Do you know how sometimes the ice goes out of a river? From shore to shore it has been frozen, cold and hard. For many months it has grown solid, deepening and thickening until it seems as if there could be no life left beneath. Then, at last, comes sunshine and rain and warmth. The huge mass looks as impenetrable as ever, but all at once, some day–crack!–the first thin, dark line spreads across the surface. Then–crack, crack!crack, crack!–in every direction the ice is breaking up. Look quickly, now, if you would see that frozen surface stretching seamless between shore and shore–for suddenly dark lanes of water open up, which widen while you watch–and soon, incredibly soon, the river has burst its bonds and is rushing freely once more between its banks, with only the ever-diminishing blocks of melting ice upon its surface to tell the story of its long imprisonment.

Even so, on that memorable Christmas night, did the ice in the North Estabrook church break up. Crack!–George Tomlinson and Asa Fraser, old friends but sworn foes, had shaken hands. Crack! Mrs. Tomlinson and Mrs. Fraser, tears running frankly down their cheeks, had followed the example of their husbands–and glad enough to do it, for their homes lay side by side, and each had had a hard time of it getting along without the other. Miss Jane Pollock, seeing Mrs. Maria Hill’s fruitless search for her handkerchief, had long since drawn out one of her own–she always carried two–and had held it in her hand, ready to offer it, if she could just get to the point. But when she saw, upon the pulpit platform, those two gripping hands, somehow she suddenly reached the point. Crack! –With no difficulty whatever Miss Pollock slipped the handkerchief into Mrs. Hill’s hand, whispering commiseratingly: “I presume you’ve got one somewhere, Maria, but you just can’t lay your hand on it. Don’t take the trouble to return it–it isn’t of any value.”
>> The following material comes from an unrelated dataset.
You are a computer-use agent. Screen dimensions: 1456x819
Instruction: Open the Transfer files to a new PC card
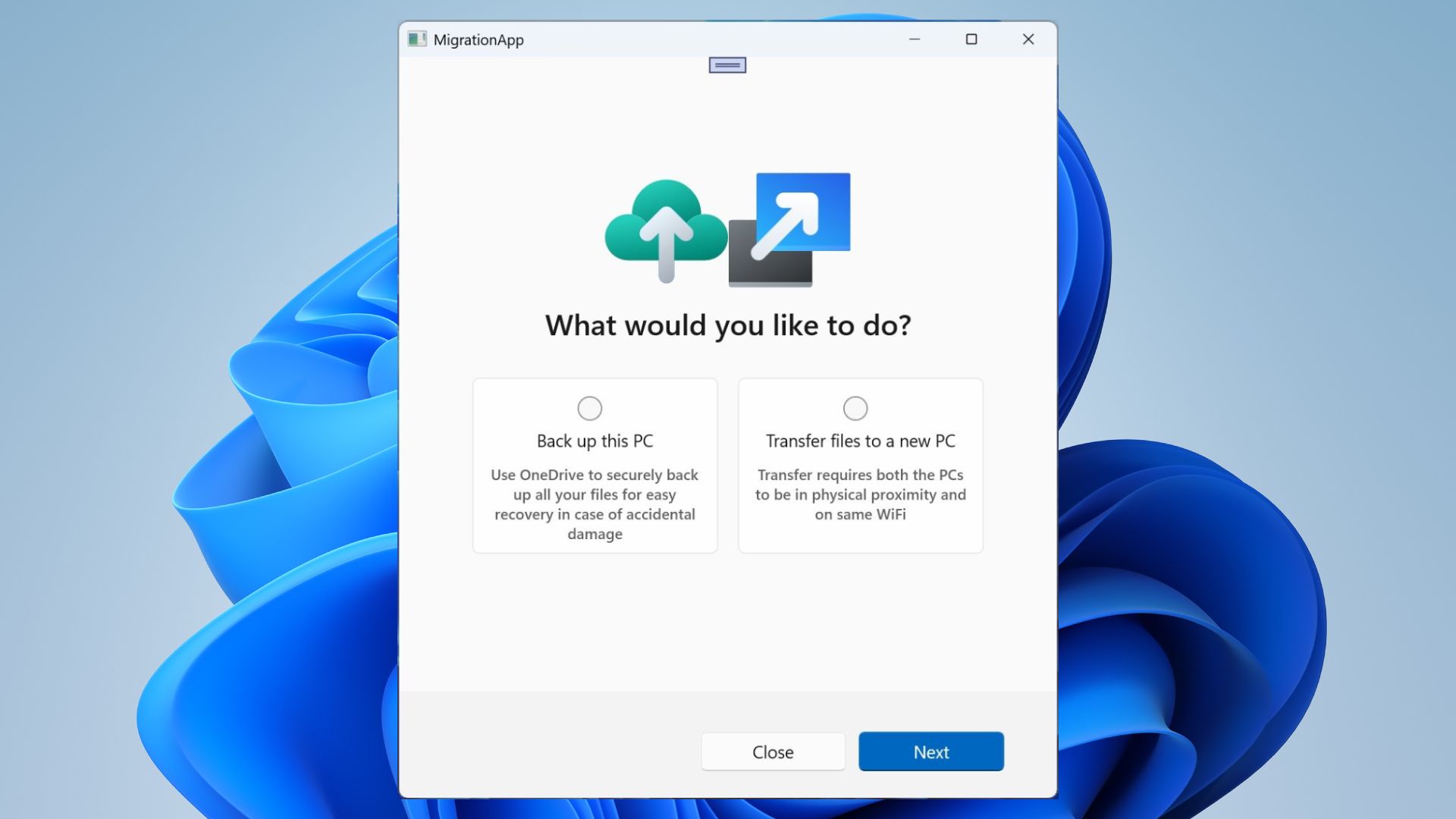click(x=860, y=466)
And Mrs. Hill, accepting the handkerchief, wiped away the unmanageable tears, and turning round answered fervently; “I guess I will return it, Jane, if it’s only so’s to come to your house again–if you’ll let me in, after all I’ve said.”

Even as they smiled, shamefacedly but happily, at each other, similar scenes were being enacted. All about them spread the breaking ice. Incredible, that it should happen in a night? Not so. The forces of Nature are mighty, but they are as weakness beside the spiritual forces of Nature’s God.

XI

“Well, Billy Sewall, have you taken your young friend home and put him to bed?”

The questioner was Ralph Fernald, sitting with the rest of the family–or those members of it who were not still attending to the wants of little children–before the fireplace, talking things over. They had been there for nearly an hour, since the service, but Sewall had only just come in.

“I’ve taken him home,” Sewall replied. “But there was no putting him to bed. I think he’ll sit up till morning–too happy to sleep, the fine old man.”